EXERCISE PASSAGE.
··········

Joel May - Portfolio

Com S 309 - MAC


This was a group project developed by four students. It is a web server, framework, and TLS server built with extremely minimal dependencies. We designed the project to be modular, so each person could take a section. I built the backend server in C++ with CGI to interact with the framework. We integrated TLS (built by a group member) by extending a standard C++ class.

In doing this project, I refined and expanded my C++ skills, I learned more about the C++ standard library, and I became more familiar with the C network API. I faced many challenges involving streams and data transmission. Obviously, I had to read and write to the network, but I had to do so in a fault tolerant way. I also had to interact with executing a new process and reading and writing to its standard IO. These skills were very beneficial to my summer internship at HP.

To accomplish this project, I relied heavily on RFC 2616 (HTTP/1.1), the C manpages, C++ online documentation, and StackOverflow. The RFC was used to make my implementation compliant to the standards. The language manpages and documentation were for knowing how to interact with the standard libraries. StackOverflow provided supplemental information to specific language questions.

The end product is a command line application that used a YAML configuration file to serve files and CGI though HTTP and HTTPS.

··········

Items from a dataset.
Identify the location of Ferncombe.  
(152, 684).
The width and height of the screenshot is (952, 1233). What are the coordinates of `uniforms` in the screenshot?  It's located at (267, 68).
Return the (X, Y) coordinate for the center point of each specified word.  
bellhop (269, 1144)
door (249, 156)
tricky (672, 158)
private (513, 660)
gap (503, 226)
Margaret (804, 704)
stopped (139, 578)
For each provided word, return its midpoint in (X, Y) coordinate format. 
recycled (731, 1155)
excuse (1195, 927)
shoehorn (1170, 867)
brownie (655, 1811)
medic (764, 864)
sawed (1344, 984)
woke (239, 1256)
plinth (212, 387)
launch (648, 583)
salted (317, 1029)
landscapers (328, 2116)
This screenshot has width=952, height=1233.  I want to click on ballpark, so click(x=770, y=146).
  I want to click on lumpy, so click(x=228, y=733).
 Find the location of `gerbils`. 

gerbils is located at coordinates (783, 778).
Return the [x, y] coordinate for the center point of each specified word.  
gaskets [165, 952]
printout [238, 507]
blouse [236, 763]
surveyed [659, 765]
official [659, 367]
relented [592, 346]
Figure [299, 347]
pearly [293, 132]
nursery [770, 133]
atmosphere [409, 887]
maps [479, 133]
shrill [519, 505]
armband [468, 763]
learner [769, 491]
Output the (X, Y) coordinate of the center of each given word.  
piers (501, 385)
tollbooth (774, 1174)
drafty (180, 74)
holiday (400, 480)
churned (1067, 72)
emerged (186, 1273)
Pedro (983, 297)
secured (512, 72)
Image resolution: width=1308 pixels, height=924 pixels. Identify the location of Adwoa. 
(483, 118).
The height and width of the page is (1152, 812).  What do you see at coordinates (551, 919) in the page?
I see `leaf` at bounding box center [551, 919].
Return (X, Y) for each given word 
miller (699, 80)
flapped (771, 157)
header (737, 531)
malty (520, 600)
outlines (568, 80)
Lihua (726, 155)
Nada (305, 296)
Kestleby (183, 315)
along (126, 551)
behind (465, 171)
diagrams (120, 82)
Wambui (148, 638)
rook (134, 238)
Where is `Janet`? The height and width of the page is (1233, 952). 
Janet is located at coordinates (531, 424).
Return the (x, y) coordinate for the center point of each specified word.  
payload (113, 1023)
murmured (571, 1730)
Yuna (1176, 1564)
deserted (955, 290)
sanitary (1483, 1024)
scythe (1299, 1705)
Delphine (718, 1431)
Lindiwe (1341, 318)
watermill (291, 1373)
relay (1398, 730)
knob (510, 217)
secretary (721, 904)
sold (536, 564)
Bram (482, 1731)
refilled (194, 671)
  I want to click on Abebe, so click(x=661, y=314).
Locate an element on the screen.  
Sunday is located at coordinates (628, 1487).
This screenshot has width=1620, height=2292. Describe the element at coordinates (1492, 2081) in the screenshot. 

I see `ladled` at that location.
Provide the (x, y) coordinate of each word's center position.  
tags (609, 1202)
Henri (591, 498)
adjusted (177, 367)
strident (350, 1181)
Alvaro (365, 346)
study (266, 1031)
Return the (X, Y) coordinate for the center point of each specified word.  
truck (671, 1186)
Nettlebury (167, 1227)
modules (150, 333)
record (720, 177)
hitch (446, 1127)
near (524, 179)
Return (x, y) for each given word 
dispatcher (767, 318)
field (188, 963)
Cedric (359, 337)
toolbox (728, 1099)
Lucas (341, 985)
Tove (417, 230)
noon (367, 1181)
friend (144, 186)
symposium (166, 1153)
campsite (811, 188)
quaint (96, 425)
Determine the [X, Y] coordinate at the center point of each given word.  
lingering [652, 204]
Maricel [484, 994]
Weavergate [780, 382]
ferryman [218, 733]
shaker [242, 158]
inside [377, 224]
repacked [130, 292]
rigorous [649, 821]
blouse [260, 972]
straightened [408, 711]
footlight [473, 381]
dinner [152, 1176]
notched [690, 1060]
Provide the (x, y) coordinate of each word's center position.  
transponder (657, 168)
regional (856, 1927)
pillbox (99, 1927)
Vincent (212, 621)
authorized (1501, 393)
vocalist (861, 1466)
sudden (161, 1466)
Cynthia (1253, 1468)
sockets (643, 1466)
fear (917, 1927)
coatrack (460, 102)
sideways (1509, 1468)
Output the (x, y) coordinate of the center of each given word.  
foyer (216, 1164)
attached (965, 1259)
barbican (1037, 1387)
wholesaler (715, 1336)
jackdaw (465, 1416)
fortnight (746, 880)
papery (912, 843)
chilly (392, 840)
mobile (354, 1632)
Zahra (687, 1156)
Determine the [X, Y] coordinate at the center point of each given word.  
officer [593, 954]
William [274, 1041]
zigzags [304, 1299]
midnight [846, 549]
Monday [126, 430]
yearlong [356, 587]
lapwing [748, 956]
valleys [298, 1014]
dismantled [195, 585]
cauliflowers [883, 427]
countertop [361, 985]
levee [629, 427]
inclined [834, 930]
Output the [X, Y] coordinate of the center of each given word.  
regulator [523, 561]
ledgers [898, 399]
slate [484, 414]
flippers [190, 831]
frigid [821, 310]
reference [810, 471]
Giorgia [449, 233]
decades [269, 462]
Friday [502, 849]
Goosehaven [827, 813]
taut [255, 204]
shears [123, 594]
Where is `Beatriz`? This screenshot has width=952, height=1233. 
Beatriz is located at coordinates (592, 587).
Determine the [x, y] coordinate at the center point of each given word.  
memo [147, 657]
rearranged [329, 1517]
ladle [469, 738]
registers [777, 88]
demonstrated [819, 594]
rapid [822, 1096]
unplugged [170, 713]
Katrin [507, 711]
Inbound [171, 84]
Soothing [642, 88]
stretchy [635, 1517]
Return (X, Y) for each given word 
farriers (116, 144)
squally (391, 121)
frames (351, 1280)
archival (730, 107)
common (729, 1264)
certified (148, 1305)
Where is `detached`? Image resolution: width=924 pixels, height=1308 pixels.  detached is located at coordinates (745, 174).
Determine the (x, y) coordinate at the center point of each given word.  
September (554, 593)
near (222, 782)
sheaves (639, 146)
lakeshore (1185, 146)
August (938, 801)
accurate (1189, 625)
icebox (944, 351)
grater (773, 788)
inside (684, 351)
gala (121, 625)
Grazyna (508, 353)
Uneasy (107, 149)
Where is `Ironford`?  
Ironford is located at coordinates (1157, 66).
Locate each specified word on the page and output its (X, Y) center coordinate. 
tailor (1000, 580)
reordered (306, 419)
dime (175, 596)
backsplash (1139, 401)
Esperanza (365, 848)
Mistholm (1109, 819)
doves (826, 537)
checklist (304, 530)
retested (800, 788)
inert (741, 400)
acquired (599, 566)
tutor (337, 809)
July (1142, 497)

··········

INSTRUCTIONS.
a. According to the web server project write-up, which standard did the author use to make the implementation compliant?
b. Pick up the write-up on the Com S 309 web server project and continue it after its final sentence.

ANSWERS PROVIDED.
a. RFC 2616 (HTTP/1.1).

b.
Com S 327 - WAV Effects


This project was a one week project. I took on the task of learning how to work with a binary file format. Despite having the option to take shortcuts to hard code certain assumptions, I designed the project to deal with most of the WAV specification. This project lead to the use of a union to deal with sound samples taking variable widths based on the metadata. I had to become familiar with the WAV specifications and all the possible options. While implementing the project, I was careful to plan for failures and used valgrind to help validate that I didn’t make mistakes in memory access or cleanup.

To accomplish this project, I relied primarily on McGill University's Audio File Format Specifications for a description of the WAVE binary format.

Then end product is a command line application that can do certain modifications to WAV files.

Cpr E 288 - Robot Rover


This was a group project of developed by four students. It was a final project based on techniques we had practiced as pairs in previous labs. The goal was to get an iRobot (like a Roomba) with various sensors to navigate to a marked goal. We separated ourselves into certain sub-tasks. Much of our code was written by us earlier in the class, and we could drop in modules to abstract some complexity of hardware interaction. My sub-task was to make the iRobot autonomously find the goal. I learned how to debug embedded applications and identify the symptoms of the stack colliding with the heap. I learned how to build a “large” application under the embedded constraints of the system of CPU and RAM. Through that I was able to create a rudimentary algorithm to explore the arena and find a goal.

This project required very few outside resources and research. I consulted the spec sheets of the hardware often, but the coding techniques were simple. The project was an exercise in controlling hardware, and it avoided requiring new or unfamiliar coding concepts.

The end product was firmware that ran on the specific hardware configuration we had in the lab.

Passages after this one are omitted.